Ich schaue mir die Situation von oben an und frage meine Tochter: „Was wäre das Schlimmste, das morgen passieren kann? Dass du gar nichts mehr weißt?“ Sie nickt. Ich sage ihr: „Weißt du was? Dann wird nichts Schlimmes passieren – gar nichts. Es wird nichts an deinem Leben, an deinem Glück und deiner Zukunft ändern – gar nichts!“ Dann habe ich jeden einzelnen Lernzettel in die Hand genommen und meiner Tochter gesagt: „Komm, wir schauen jetzt einfach mal, was du schon weißt und vielleicht reicht das ja.“ Ich habe dabei zusehen können, wie sie sich nach und nach entspannt. Sie wusste ziemlich viel. Und ich habe beschlossen: „Das reicht aus. Du musst wirklich nicht alles wissen. Es ist jetzt wichtiger, dass du schlafen gehst und dich ausruhst.“
Die Kritik am deutschen Schulsystem ist groß. Im Grunde ist allen klar, dass es so nicht weitergehen kann. Und trotzdem geht es immer so weiter. Warum kann Wissen nicht fächerübergreifend in größere Zusammenhänge gerückt werden? Warum kann Lernen nicht durch Projektarbeit stattfinden, in der man sich Wissen dann aneignet, wenn man es braucht, um mit seinem Projekt weiterzukommen? Warum kann lernen nicht Spaß machen? Warum geht es in der Schule um Konkurrenz und nicht um Teamgeist? Wollen wir lauter auswendig lernende Einzelkämpfer*innen heranziehen? Was soll dieser Notendruck bringen und vor allen Dingen – wo soll das alles noch hinführen?

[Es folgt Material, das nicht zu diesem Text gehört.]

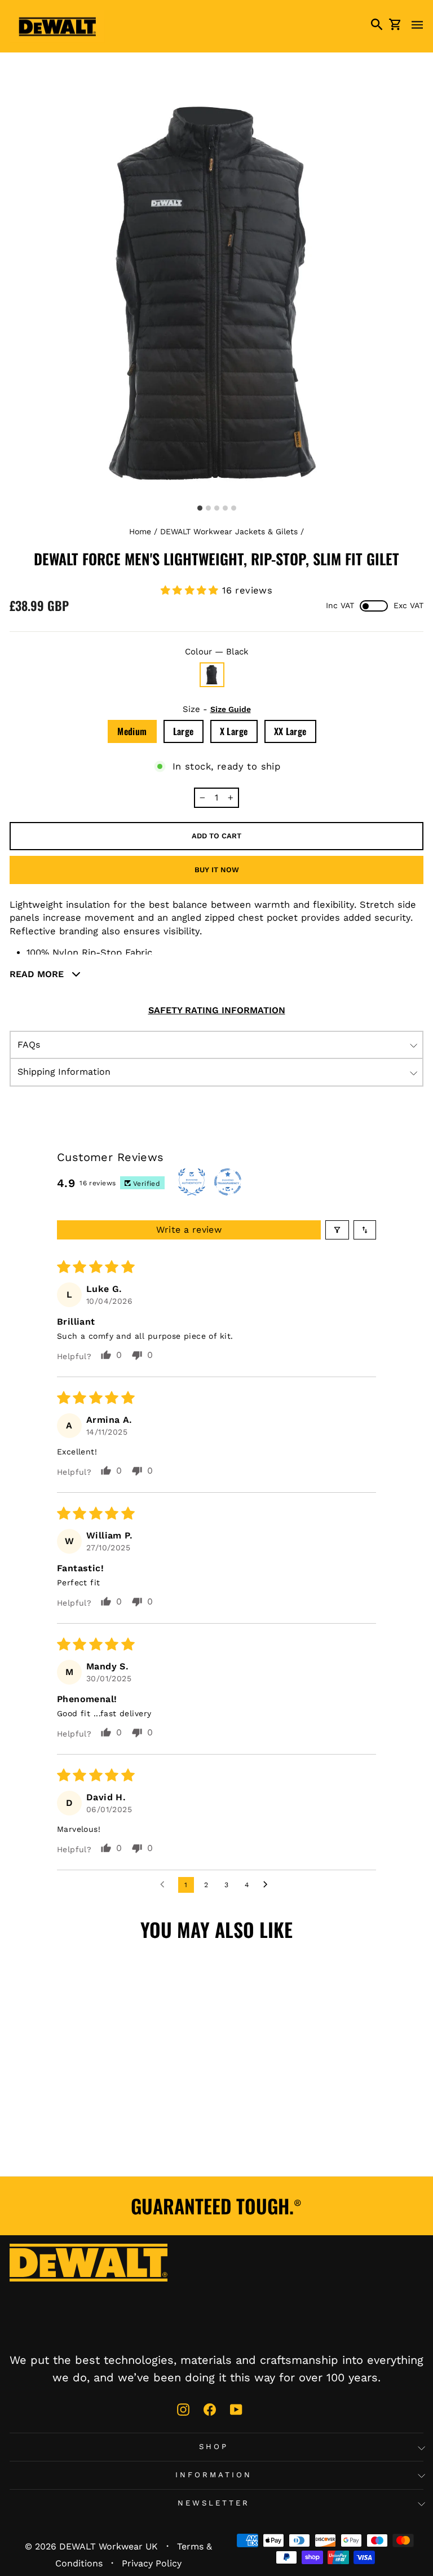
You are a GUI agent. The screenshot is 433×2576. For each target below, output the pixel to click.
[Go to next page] (268, 1885)
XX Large (290, 731)
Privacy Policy (152, 2563)
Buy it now (217, 869)
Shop (213, 2446)
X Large (234, 731)
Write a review (189, 1229)
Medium (132, 731)
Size (217, 709)
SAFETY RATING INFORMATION (216, 1010)
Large (183, 731)
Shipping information (64, 1071)
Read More (38, 974)
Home (140, 531)
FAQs (28, 1044)
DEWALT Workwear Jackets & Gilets (229, 531)
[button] (192, 590)
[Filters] (337, 1229)
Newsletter (214, 2503)
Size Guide (230, 709)
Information (213, 2475)
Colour (217, 652)
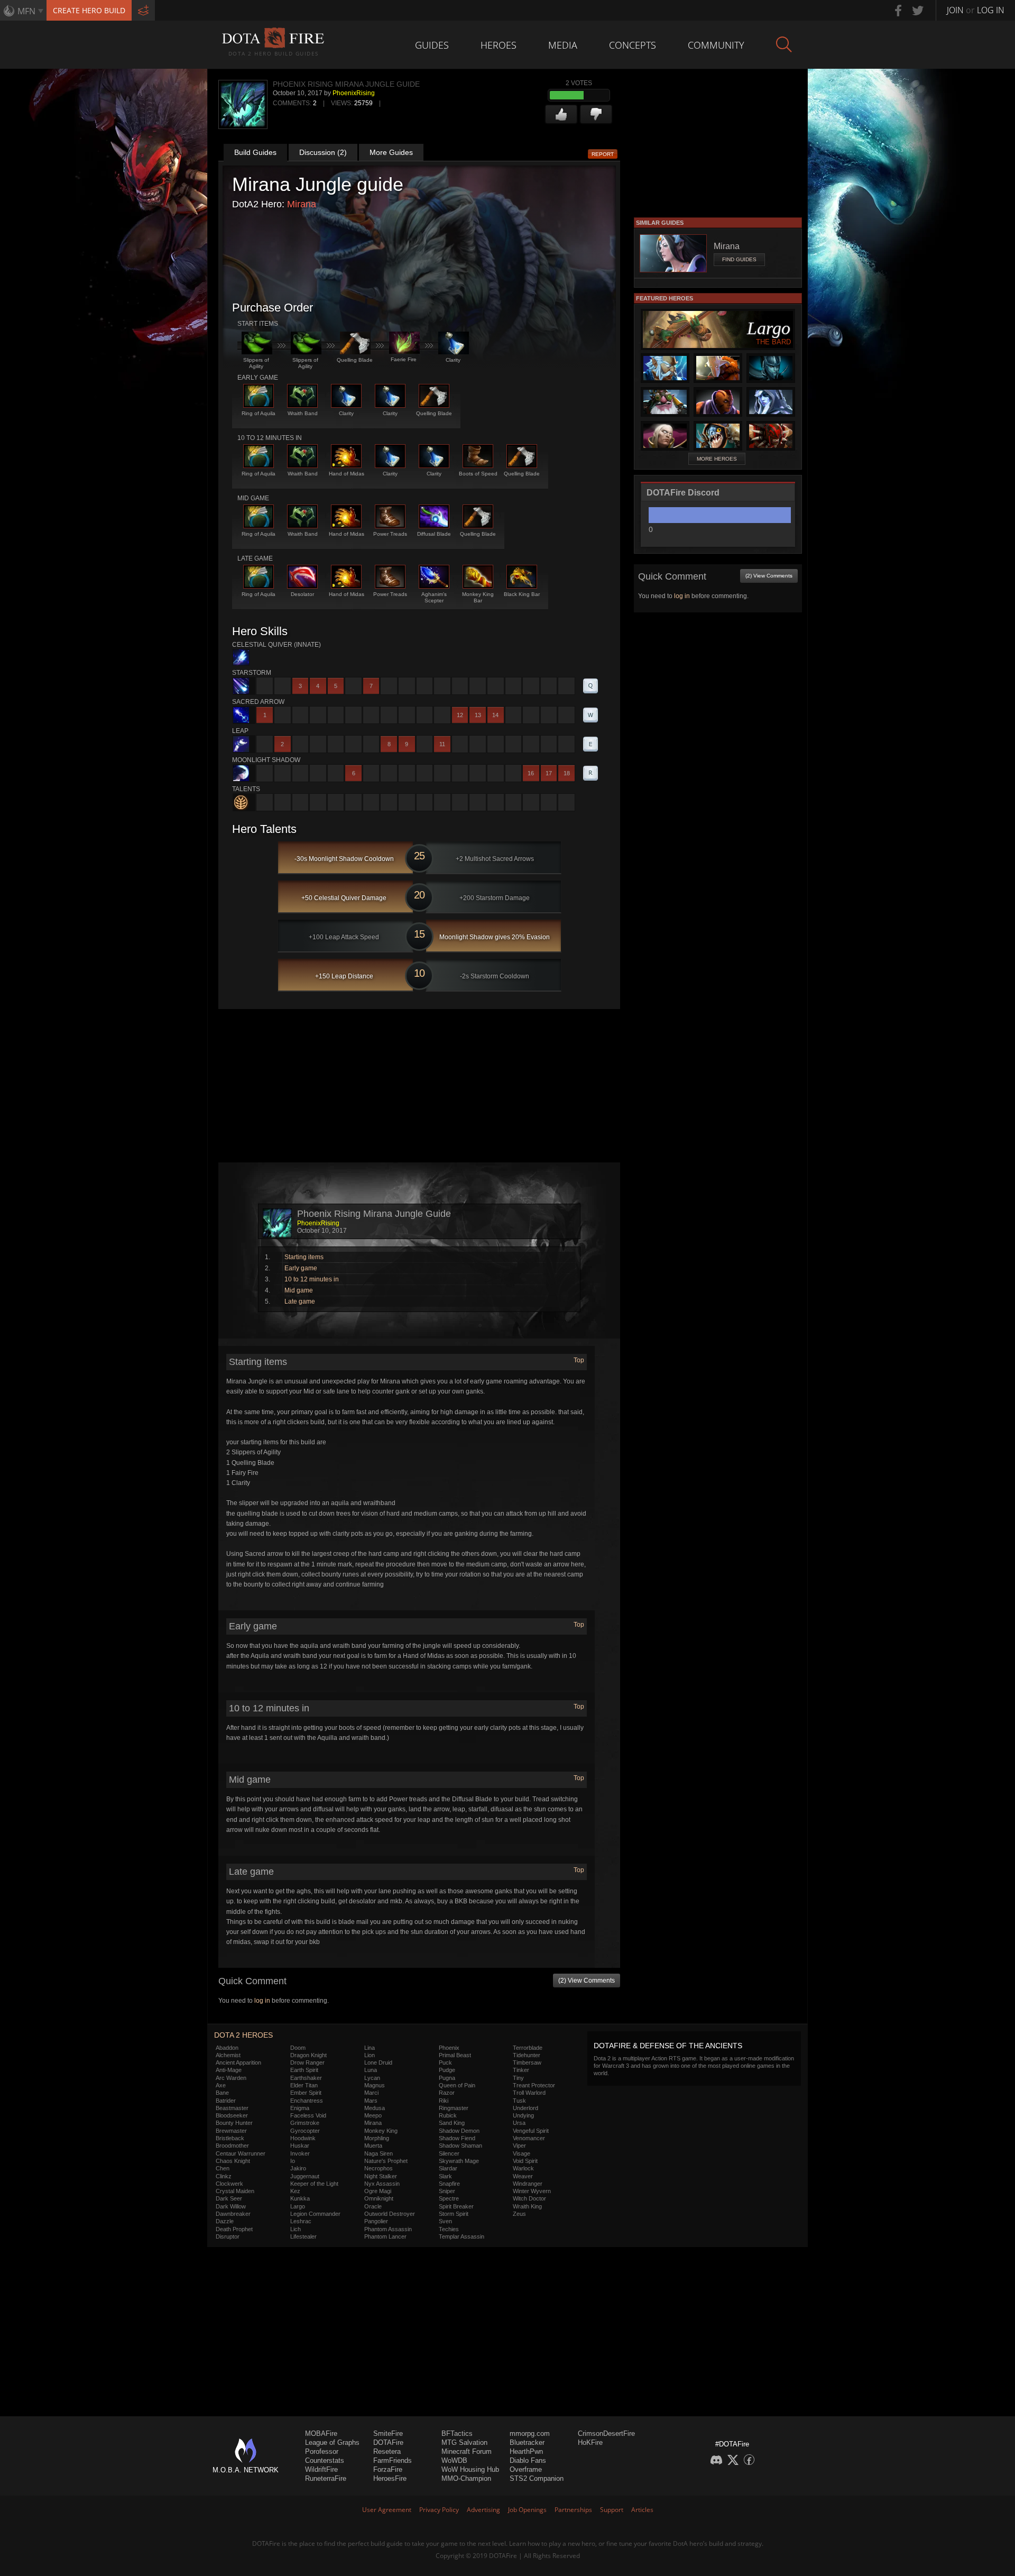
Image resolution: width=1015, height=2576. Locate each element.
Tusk (519, 2100)
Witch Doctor (529, 2198)
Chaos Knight (233, 2161)
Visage (521, 2153)
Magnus (374, 2085)
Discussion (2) (323, 152)
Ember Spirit (305, 2092)
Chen (222, 2168)
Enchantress (306, 2100)
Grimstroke (304, 2123)
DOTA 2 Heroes (243, 2035)
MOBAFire (321, 2433)
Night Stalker (380, 2176)
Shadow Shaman (460, 2145)
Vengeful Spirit (531, 2131)
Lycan (372, 2078)
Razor (447, 2092)
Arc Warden (231, 2078)
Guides (432, 45)
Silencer (449, 2153)
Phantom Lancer (385, 2236)
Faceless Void (308, 2115)
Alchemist (228, 2055)
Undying (523, 2115)
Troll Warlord (529, 2092)
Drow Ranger (307, 2062)
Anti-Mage (229, 2070)
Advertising (483, 2509)
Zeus (519, 2214)
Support (611, 2509)
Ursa (519, 2123)
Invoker (300, 2153)
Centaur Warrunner (240, 2153)
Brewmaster (231, 2131)
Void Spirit (525, 2161)
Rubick (448, 2115)
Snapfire (449, 2183)
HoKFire (590, 2442)
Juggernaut (304, 2176)
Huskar (299, 2145)
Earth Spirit (304, 2070)
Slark (445, 2176)
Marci (371, 2092)
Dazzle (225, 2221)
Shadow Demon (459, 2131)
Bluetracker (527, 2442)
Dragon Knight (308, 2055)
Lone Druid (378, 2062)
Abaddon (227, 2048)
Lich (295, 2229)
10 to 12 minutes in (311, 1279)
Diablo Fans (528, 2460)
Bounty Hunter (234, 2123)
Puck (445, 2062)
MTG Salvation (464, 2442)
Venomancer (529, 2138)
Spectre (449, 2198)
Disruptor (227, 2236)
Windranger (527, 2183)
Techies (449, 2229)
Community (716, 45)
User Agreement (386, 2509)
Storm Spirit (453, 2214)
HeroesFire (390, 2478)
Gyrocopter (305, 2131)
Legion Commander (315, 2214)
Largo (297, 2206)
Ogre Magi (377, 2191)
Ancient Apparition (238, 2062)
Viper (519, 2145)
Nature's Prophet (386, 2161)
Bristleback (230, 2138)
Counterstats (324, 2460)
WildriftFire (321, 2469)
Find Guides (739, 259)
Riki (443, 2100)
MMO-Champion (466, 2478)
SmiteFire (388, 2433)
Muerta (373, 2145)
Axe (221, 2085)
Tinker (521, 2070)
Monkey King (381, 2131)
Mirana (301, 204)
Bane (222, 2092)
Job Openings (527, 2509)
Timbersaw (527, 2062)
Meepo (373, 2115)
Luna (370, 2070)
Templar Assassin (461, 2236)
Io (292, 2161)
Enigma (299, 2108)
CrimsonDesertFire (606, 2433)
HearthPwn (526, 2451)
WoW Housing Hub (470, 2469)
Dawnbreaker (233, 2214)
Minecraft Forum (466, 2451)
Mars (370, 2100)
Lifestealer (303, 2236)
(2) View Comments (586, 1980)
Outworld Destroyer (389, 2214)
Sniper (447, 2191)
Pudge (447, 2070)
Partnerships (573, 2509)
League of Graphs (332, 2442)
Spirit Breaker (456, 2206)
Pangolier (376, 2221)
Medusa (374, 2108)
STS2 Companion (537, 2478)
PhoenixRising (354, 93)
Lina (369, 2048)
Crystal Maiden (235, 2191)
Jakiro (298, 2168)
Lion (369, 2055)
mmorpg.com (530, 2433)
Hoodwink (303, 2138)
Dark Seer (229, 2198)
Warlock (523, 2168)
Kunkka (300, 2198)
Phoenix (449, 2048)
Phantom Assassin (388, 2229)
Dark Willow (231, 2206)
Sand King (452, 2123)
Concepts (632, 45)
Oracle (373, 2206)
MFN (26, 11)
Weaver (523, 2176)
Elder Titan (304, 2085)
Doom (298, 2048)
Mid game (298, 1290)
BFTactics (457, 2433)
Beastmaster (232, 2108)
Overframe (526, 2469)
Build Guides (255, 152)
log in (262, 2000)
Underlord (525, 2108)
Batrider (226, 2100)
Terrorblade (527, 2048)
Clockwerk (229, 2183)
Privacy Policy (439, 2509)
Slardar (448, 2168)
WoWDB (454, 2460)
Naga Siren (378, 2153)
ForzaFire (387, 2469)
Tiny (518, 2078)
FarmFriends (392, 2460)
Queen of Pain (457, 2085)
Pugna (447, 2078)
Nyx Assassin (382, 2183)
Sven (445, 2221)
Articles (642, 2509)
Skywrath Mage (459, 2161)
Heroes (498, 45)
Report (603, 154)
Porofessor (321, 2451)
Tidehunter (526, 2055)
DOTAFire (388, 2442)
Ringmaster (453, 2108)
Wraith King (527, 2206)
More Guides (391, 152)
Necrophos (378, 2168)
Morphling (376, 2138)
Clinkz (224, 2176)
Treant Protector (534, 2085)
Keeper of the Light (314, 2183)
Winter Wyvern (532, 2191)
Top (579, 1360)
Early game (300, 1268)
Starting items (304, 1257)
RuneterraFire (325, 2478)
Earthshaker (306, 2078)
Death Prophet (234, 2229)
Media (562, 45)
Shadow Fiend (457, 2138)
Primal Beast (455, 2055)
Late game (299, 1301)
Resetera (387, 2451)
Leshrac (300, 2221)
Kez (295, 2191)
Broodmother (232, 2145)
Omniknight (378, 2198)
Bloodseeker (232, 2115)
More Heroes (717, 459)
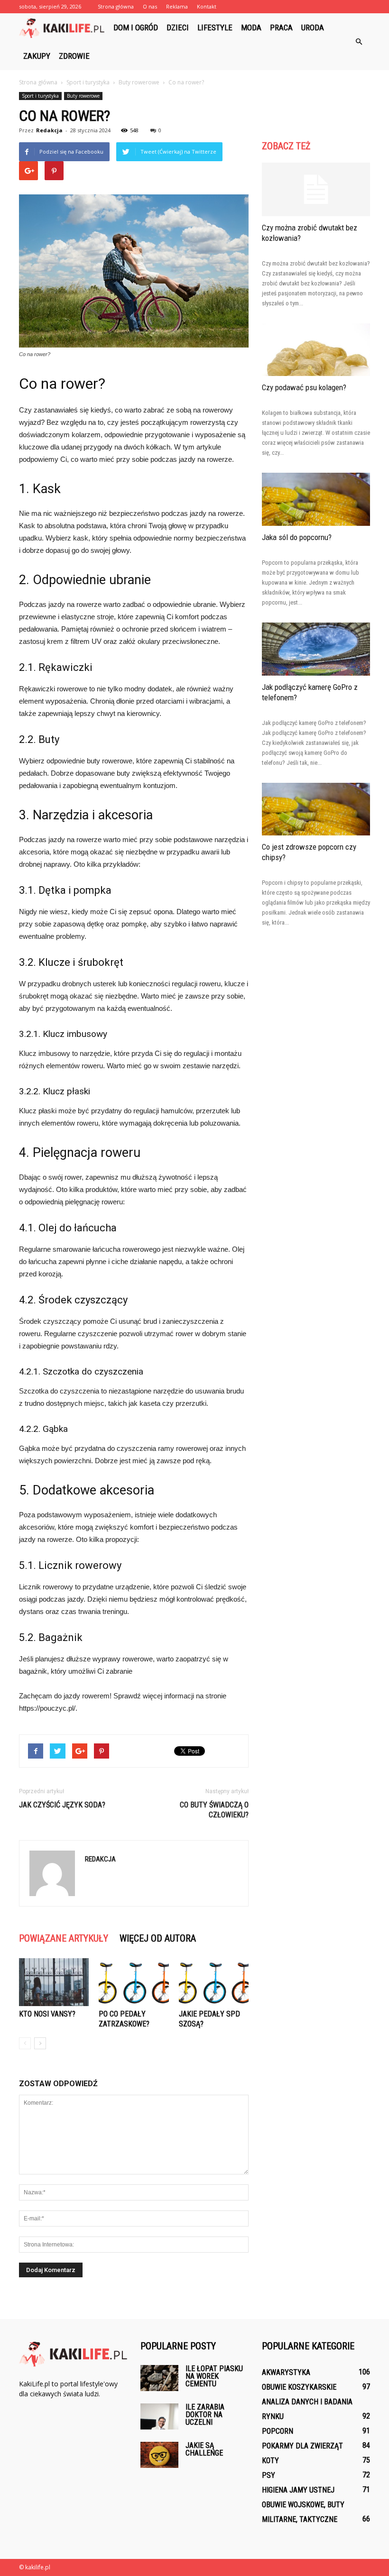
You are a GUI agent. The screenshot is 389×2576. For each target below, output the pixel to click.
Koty (270, 2460)
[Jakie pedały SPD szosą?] (214, 1982)
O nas (150, 6)
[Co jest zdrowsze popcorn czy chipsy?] (316, 809)
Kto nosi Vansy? (47, 2013)
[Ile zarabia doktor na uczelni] (159, 2416)
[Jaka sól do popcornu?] (316, 499)
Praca (281, 27)
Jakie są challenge (204, 2449)
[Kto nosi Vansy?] (54, 1982)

Ich möchte alle Eltern ermutigen, sich nicht mitreißen zu lassen von dem Strudel des Notendrucks. Ich finde, Kinder haben ein Recht auf ihr Kindsein, auf Spielen und auf Freizeit. Keine Note der Welt ist es wert, die Beziehung zu unserem Kind zu belasten. Das Leben findet jetzt statt und nicht erst, wenn wir irgendwo angekommen sind: auf dem Gymnasium, nach dem Abitur, im richtigen Studium, im perfekten Job. Wenn Kinder Selbstwert entwickeln, Selbstwirksamkeit erfahren und soziale Anerkennung bekommen, dann werden sie autonom ihren eigenen Weg gehen. Ob sie dazu gute Noten brauchen wird sich zeigen. Abitur kann auch nachgeholt werden und ein Lebensweg muss nicht linear verlaufen. Lebensläufe sind heute brüchiger, kreativer und eigensinniger als früher. Kinder sind viel mehr Gestalter*innen ihrer eigenen Biografie. Wenn sie lernen durften, wer sie sind, was sie können und wollen, selbst Entscheidungen zu treffen, mutig zu sein, quer zu denken, nicht der Norm zu entsprechen, eigensinnig zu sein, auch wenn es dafür eine schlechte Note gibt, nicht gehorsam, brav und angepasst, dann werden sie viel eher erfolgreich sein. Schauen wir uns einen Steve Jobs oder einen Albert Einstein an – sie waren beide keine angepassten, braven Schüler.
Mit Vertrauen und Gelassenheit ist die Chance, dass unsere Kinder mit Erfolg und Freude ihren Weg gehen wesentlich größer, als wenn wir Druck ausüben und Angst machen. Es ist ihr Leben. Sie selbst müssen entscheiden, was sie daraus machen möchten. Wir können sie auf ihrem Weg nur beraten, ermutigen und unterstützen. Lasst uns Vertrauen in unsere Kinder und ihren Lebensweg haben. Das ist der Nährboden auf dem sie wachsen und auf dem sie über sich selbst hinauswachsen werden.